Iranians staged multiple protests in the capital, Tehran, and other cities such as Mashad in Iran's east, holding banners carrying anti-Israel and pro-Palestinian slogans.

"Death to Israel, death to America," read many placards.

The street demonstrations are being held as part of annual al-Quds Day (Jerusalem) protests, first held in 1979 after Shia Muslim clerics took power in Iran.

The state-organised rallies were expected to grow throughout Friday as worshippers gathered for midday sermons and prayers at mosques across Iran.

At the same time, however, Iran's embassy in Moscow has sought to smooth the effects of President Mahmoud Ahmadinejad's comments, saying the president did not mean to speak in such "sharp terms".

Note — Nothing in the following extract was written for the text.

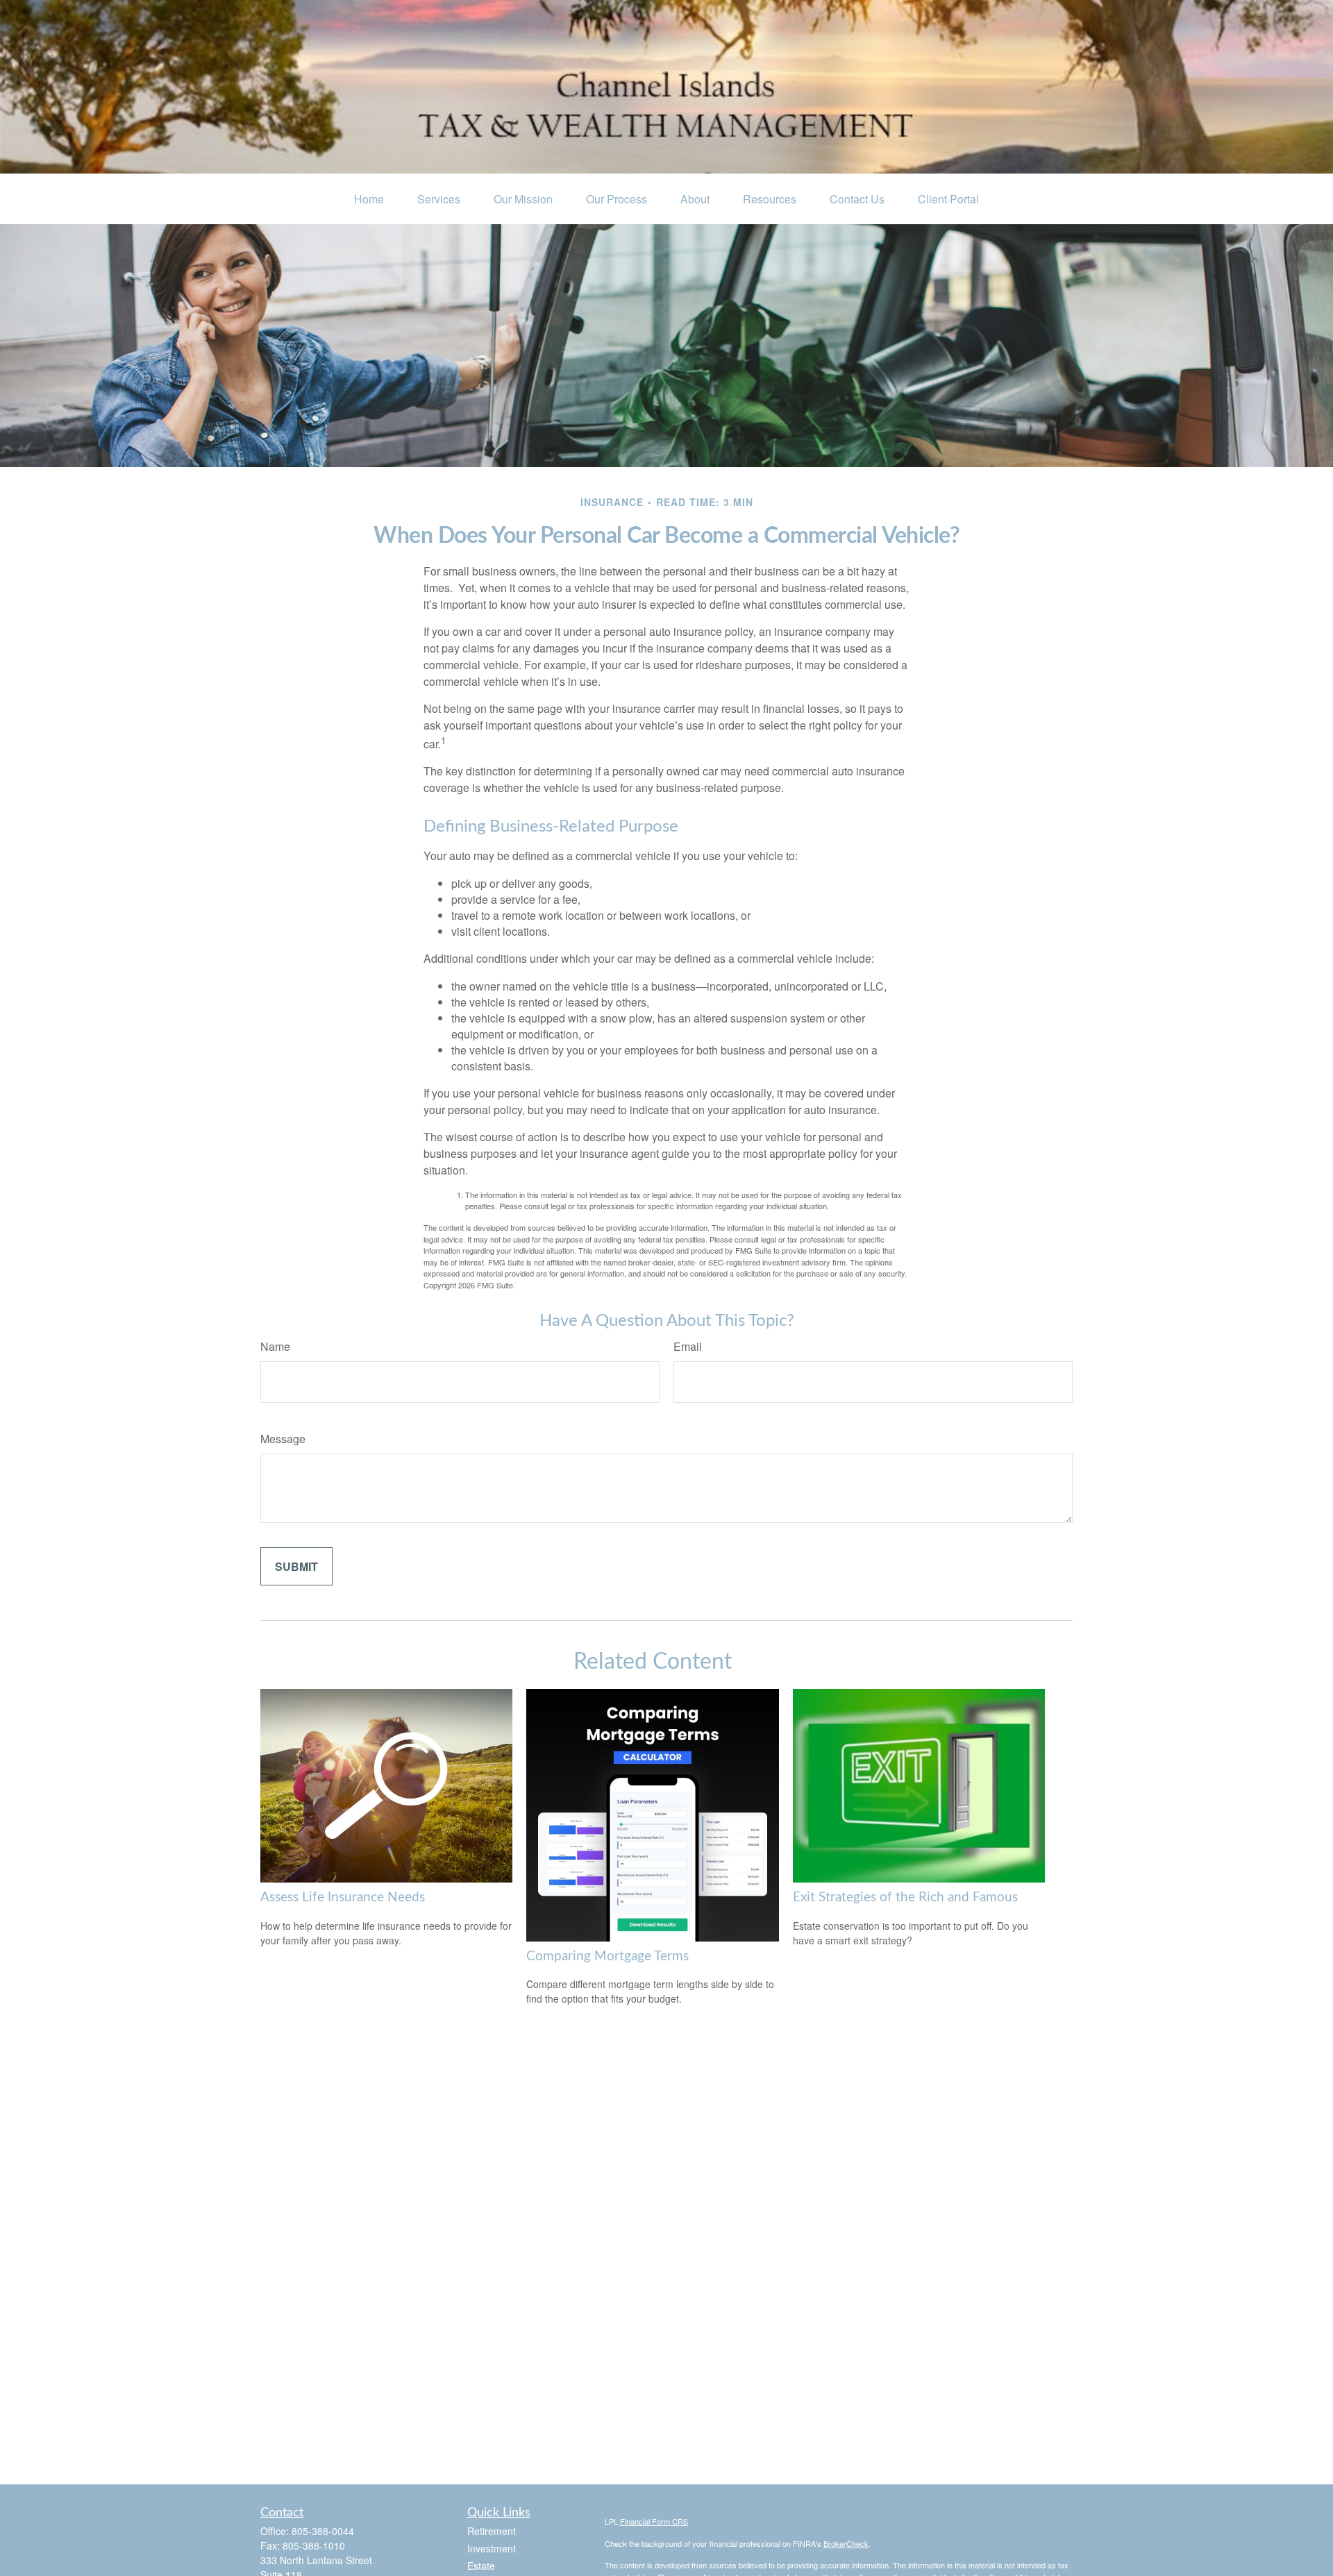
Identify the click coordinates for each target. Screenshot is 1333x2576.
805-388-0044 (323, 2531)
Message (282, 1439)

The statement was the first official Iranian reaction since the president's speech on Wednesday to a meeting of consevative Islamic students.
   

"Mr Ahmadinejad did not have any intention to speak up in such sharp terms and enter into a conflict"

Iranian embassy in Moscow

"Mr Ahmadinejad did not have any intention to speak up in such sharp terms and enter into a conflict," the Iranian embassy's statement said.

"It's absolutely clear that, in his remarks, Mr Ahmadinejad, president of the Islamic Republic of Iran, underlined the key position of Iran, based on the necessity to hold free elections on the occupied territories."

World condemnation

World leaders have condemned President Ahmadinejad's remarks - a repetition of a call from the late Ayat Allah Khomeini, founder of Iran's Islamic revolution, that "Israel must be wiped off the map."

The United States, Canada, Russia and UN Secretary-General Kofi Annan, in addition to European leaders, all issued statements criticising the Iranian leader's comments.

And Russia, Belgium, Britain, France, Germany, Ireland and Italy summoned the Iranian ambassadors in their respective capitals to demand an explanation.

In the UK, Prime Minister Tony Blair said the issue highlighted concerns over Iran's nuclear programme.

Israel meanwhile issued its own call for Iran to be expelled from the United Nations as a result.

UN Secretary-General Kofi Annan, in his own statement expressed "dismay" over the Iranian president's comments, and said he would make the Middle East peace process the focus of a trip he had planned to Tehran in November.

He said Israel, a long-standing member of the United Nations, had the same rights and obligations as every other member.